Page text
· · ·

In a proceeding, inter alia, pursuant to CPLR article 78 to review a determination of the respondent Zoning Board of Appeals of the Town of Shelter Island dated May 24, 2006, which, after a hearing, granted the respondent John Peter Meister's application for an accessory apartment variance, the appeal is from an order and judgment (one paper) of the Supreme Court, Suffolk County (Whelan, J.), dated January 2, 2007, which, among other things, denied the petitioners' cross motion, inter alia, for leave to amend the petition to add additional petitioners, granted the respondents' motion to dismiss the proceeding on the ground that the petitioners lacked standing to bring the proceeding, and dismissed the proceeding.
ORDERED that the order and judgment is affirmed, with costs.
As the Supreme Court correctly found, the originally-named petitioners, three individuals and an association of homeowners, lacked standing to commence the instant proceeding because they failed to establish that any of the individual petitioners or any member of the petitioner association would suffer any environmental “injury that is in some way different from that of the public at large” or that the alleged injury “falls within the ‘zone of interests,’ or concerns, sought to be promoted or protected by the statutory provision” (Society of Plastics Indus. v. County of Suffolk, 77 N.Y.2d 761, 772-774, 570 N.Y.S.2d 778, 573 N.E.2d 1034; see Matter of Sun-Brite Car Wash v. Board of Zoning & Appeals of Town of N. Hempstead, 69 N.Y.2d 406, 414, 515 N.Y.S.2d 418, 508 N.E.2d 130; Matter of Barrett v. Dutchess County Legislature, 38 A.D.3d 651, 653, 831 N.Y.S.2d 540; Matter of Long Is. Contractors' Assn. v. Town of Riverhead, 17 A.D.3d 590, 595, 793 N.Y.S.2d 494).

· · ·

Pointing records for text and elements
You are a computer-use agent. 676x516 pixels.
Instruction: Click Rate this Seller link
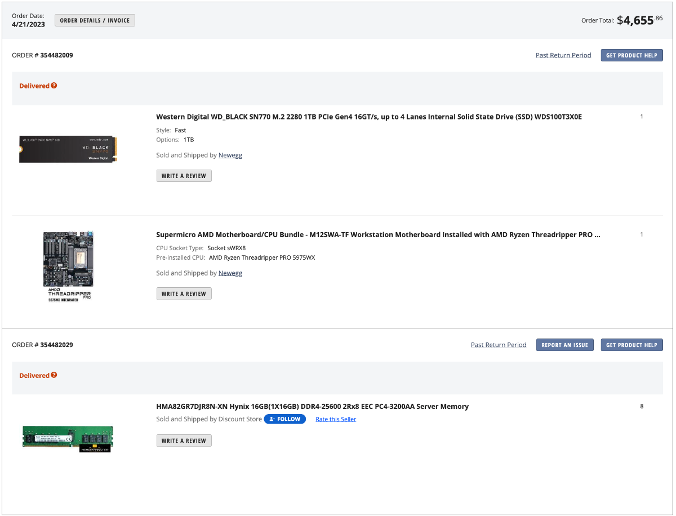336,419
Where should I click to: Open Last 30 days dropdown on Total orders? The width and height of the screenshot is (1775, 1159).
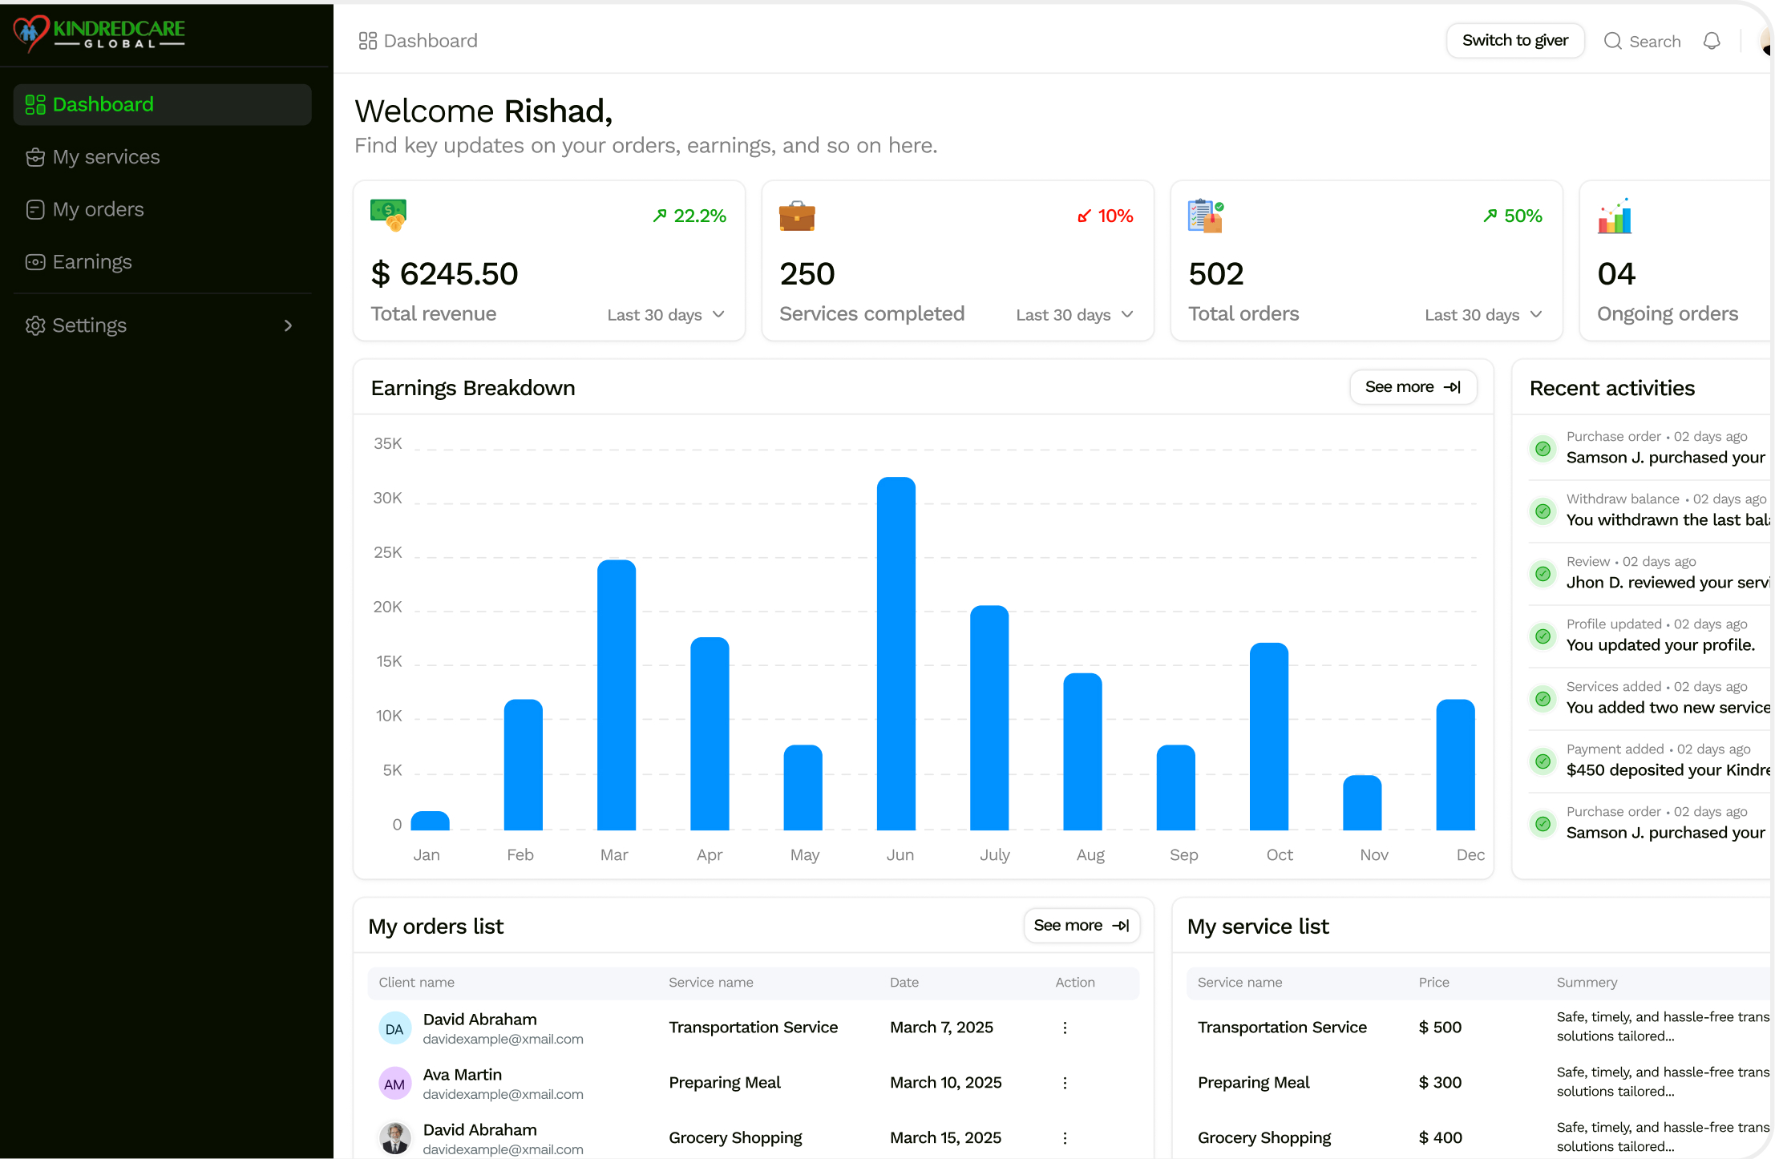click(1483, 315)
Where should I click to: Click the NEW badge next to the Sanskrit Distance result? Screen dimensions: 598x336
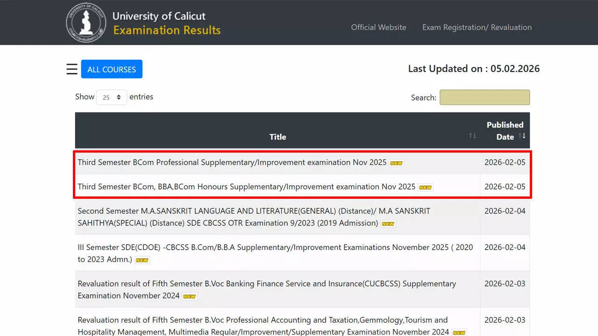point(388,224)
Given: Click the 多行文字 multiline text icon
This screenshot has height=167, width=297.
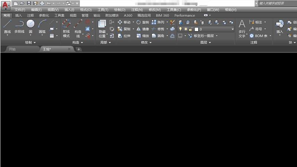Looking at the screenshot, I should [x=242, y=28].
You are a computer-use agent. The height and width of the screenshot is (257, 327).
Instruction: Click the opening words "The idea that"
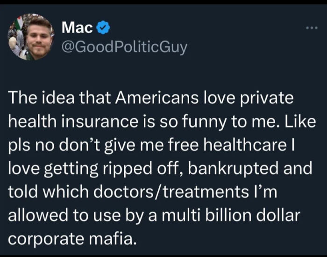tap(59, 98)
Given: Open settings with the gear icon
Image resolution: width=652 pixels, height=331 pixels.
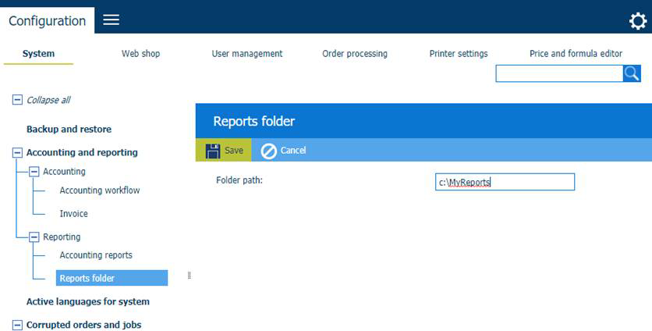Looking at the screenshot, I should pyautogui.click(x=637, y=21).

· · ·

Direction 1
Transcribe all of the pointing records verbatim, line by line, omitting the pictures.
Direction 2
Continue the court decision on the Shelter Island variance from the point at which it stops.

Exercise response 1
You are a computer-use agent. 676x516 pixels.
Instruction: Click Rate this Seller link
336,419
Where should I click to: Open Last 30 days dropdown on Total orders? The width and height of the screenshot is (1775, 1159).
click(1483, 315)
Where should I click to: Click the NEW badge next to the Sanskrit Distance result? Screen dimensions: 598x336
point(388,224)
Given: Click the 多行文字 multiline text icon
This screenshot has height=167, width=297.
Looking at the screenshot, I should [x=242, y=28].
You are a computer-use agent. The height and width of the screenshot is (257, 327).
Instruction: Click the opening words "The idea that"
tap(59, 98)
Given: Open settings with the gear icon
Image resolution: width=652 pixels, height=331 pixels.
Looking at the screenshot, I should pyautogui.click(x=637, y=21).

Exercise response 2
The petitioners cross moved, inter alia, for leave to amend the petition to add additional petitioners, at least one of whom met one of the criteria for standing. Adding additional petitioners would not have resulted in surprise or prejudice to the respondents, who had prior knowledge of the claims and an opportunity to prepare a proper defense (see Fulgum v. Town of Cortlandt Manor, 19 A.D.3d 444, 797 N.Y.S.2d 507; JCD Farms v. Juul-Nielsen, 300 A.D.2d 446, 751 N.Y.S.2d 421; New York State Thruway Auth. v. CBE Contr. Corp., 280 A.D.2d 390, 721 N.Y.S.2d 328; MK W. St. Co. v. Meridien Hotels, 184 A.D.2d 312, 313-314, 584 N.Y.S.2d 310). Moreover, the cross motion, among other things, for leave to amend the petition was not barred by the applicable statute of limitations. The amendment relates back to the original petition, since the substance of the claims are virtually identical, the relief sought is essentially the same, and the new petitioners, like the original petitioners, are residents of the respondent Town of Shelter Island (see CPLR 203[f]; Fulgum v. Town of Cortlandt Manor, 19 A.D.3d at 444, 797 N.Y.S.2d 507; Key Intl. Mfg. v. Morse/Diesel, Inc., 142 A.D.2d 448, 458, 536 N.Y.S.2d 792; see also Bellini v. Gersalle Realty Corp., 120 A.D.2d 345, 347, 501 N.Y.S.2d 674).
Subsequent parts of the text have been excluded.